Non profit

Enti pubblici morosi Coop a caccia d’ossigeno

Come continuare le attività nonostante i ritardi nei pagamenti

di Maurizio Regosa

Dal più “classico” prestito alla creazione di gruppi di acquisto. Dalla creazione di uffici contabilità aggregati a quella di negozi per i soci. Ma c’è anche chi punta sulla diversificazione della committenza
Che fare quando l’ente pubblico non paga le fatture? Non è un caso d’accademia. Accade spessissimo, come hanno documentato i servizi pubblicati sui numeri 3 e 4 di Vita. Lo Stato complessivamente pare debba al sistema cooperativo 20/25 miliardi. Mentre aspettano Godot (anche 700 giorni), le cooperative cercano di trovare soluzioni. Parziali, si dirà, visto che il 90% di una fattura per la prestazione di servizi serve a pagare gli stipendi a chi lavora. Ma in qualche caso di sistema o creative.
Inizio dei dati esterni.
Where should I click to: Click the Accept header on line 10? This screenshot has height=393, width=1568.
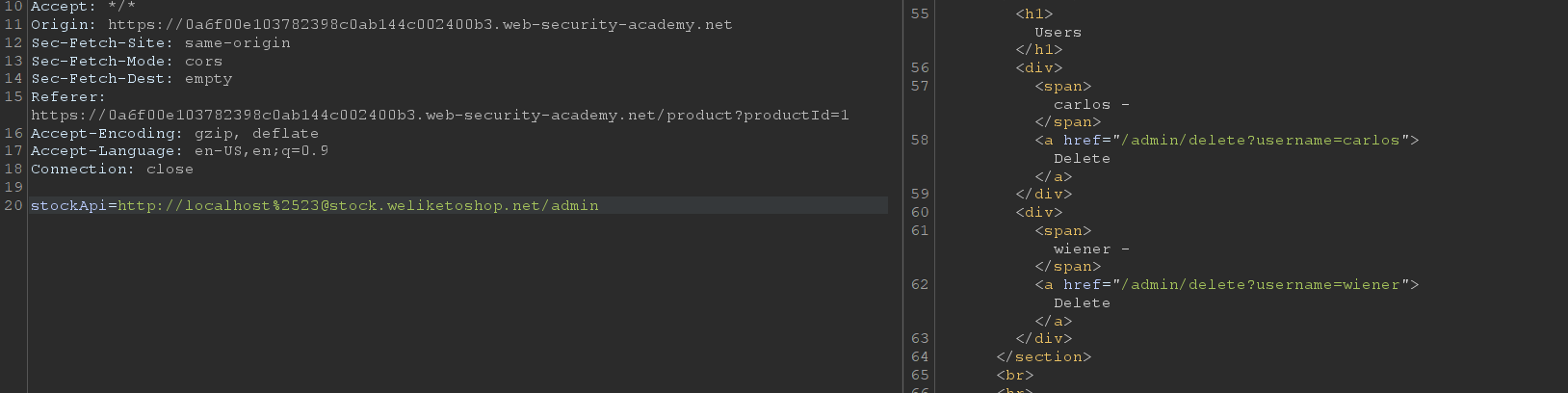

Strutturale è ad esempio la risposta che ha dato il consorzio Kairos di Torino: «Come consorzio abbiamo chiesto un prestito», spiega Mauro Maurino che ne è presidente, «e lo abbiamo poi distribuito fra le cooperative socie. Loro avevano delle difficoltà a ottenere finanziamenti e quindi siamo subentrati noi». Pragmatici e tipicamente cooperativi.
C’è chi ad esempio ha pensato di organizzare dei gruppi d’acquisto. Lo hanno fatto a Napoli e provincia (la Campania è fra i peggiori pagatori e Napoli ha la palma del Comune più ritardatario). Il come lo spiega Gianni Minucci, presidente del coordinamento La rete onlus, che fa capo al Coordinamento nazionale delle comunità per minori ed è formato da 22 enti (fra cooperative sociali, congregazioni religiose, associazioni): «Di fronte ad attese che non finivano mai, abbiamo pensato di fare filiera e organizzare collettivamente alcuni acquisti». In pratica i 22 enti (che gestiscono 45 comunità) acquistano in gruppo i beni di consumo (dagli alimenti ai pannolini, dai cerotti ai saponi). Il risparmio che riescono a spuntare è significativo: si va dal 15 al 18%. Risultati che li hanno convinti e che li hanno spinti a costituire un consorzio di scopo, che si chiama Socrate, e si occupa della gestione di servizi residenziali per minori e gli sta suggerendo di riprovare ad applicare questo ragionamento su altri versanti. Quello assicurativo, intanto. Ogni comunità deve per legge avere la copertura assicurativa per la responsabilità civile e gli infortuni. Perché non contrattare, sempre insieme, le migliori offerte?
Altri, sempre per abbattere i costi, hanno pensato a uffici legali o contabilità aggregate (il che ha anche positivi risvolti nell’efficienza…).
Sempre all’insegna del pragmatismo – perché l’attesa non si trasformi in paralisi – altri stanno pensando di creare strutture che facilitino fra l’altro la liquidità. Negozi, ad esempio, dove i soci possano acquistare risparmiando (all’insegna del mutualismo e a favore del sostegno del potere d’acquisto) e grazie ai quali avere un flusso di cassa che in qualche misura attenui i problemi derivanti dalla lentezza pubblica. Ci stanno pensando a Firenze come a Sestri Levante. Ad esempio il consorzio Roberto Tassano di Sestri (gruppo Cgm) vorrebbe mettere insieme la possibilità di dare ai 1.200 soci alcuni vantaggi legati all’economia di scala possibile se si acquista direttamente dai fornitori, e quella di avere maggiore liquidità (ma precisa il presidente, Giacomo Linaro, «il problema dei ritardi lo abbiamo affrontato più strutturalmente con un accordo con Cgm Finance e con Intesa Sanpaolo»).
«Comunque il vero tema e la chiave con cui affrontare questo tema», aggiunge Fiorenzo Bugatti della cooperativa Cauto di Brescia, «è la diversificazione delle committenze. Noi siamo una cooperativa di inserimento lavorativo e ci occupiamo di ambiente. Abbiamo cominciato con clienti pubblici e man mano abbiamo diversificato la committenza rivolgendoci anche al mercato privato. Per il quale realizziamo sgomberi di cantine. I pezzi che possiamo recuperare, li mettiamo in vendita in un negozio, che abbiamo intitolato Spigolandia».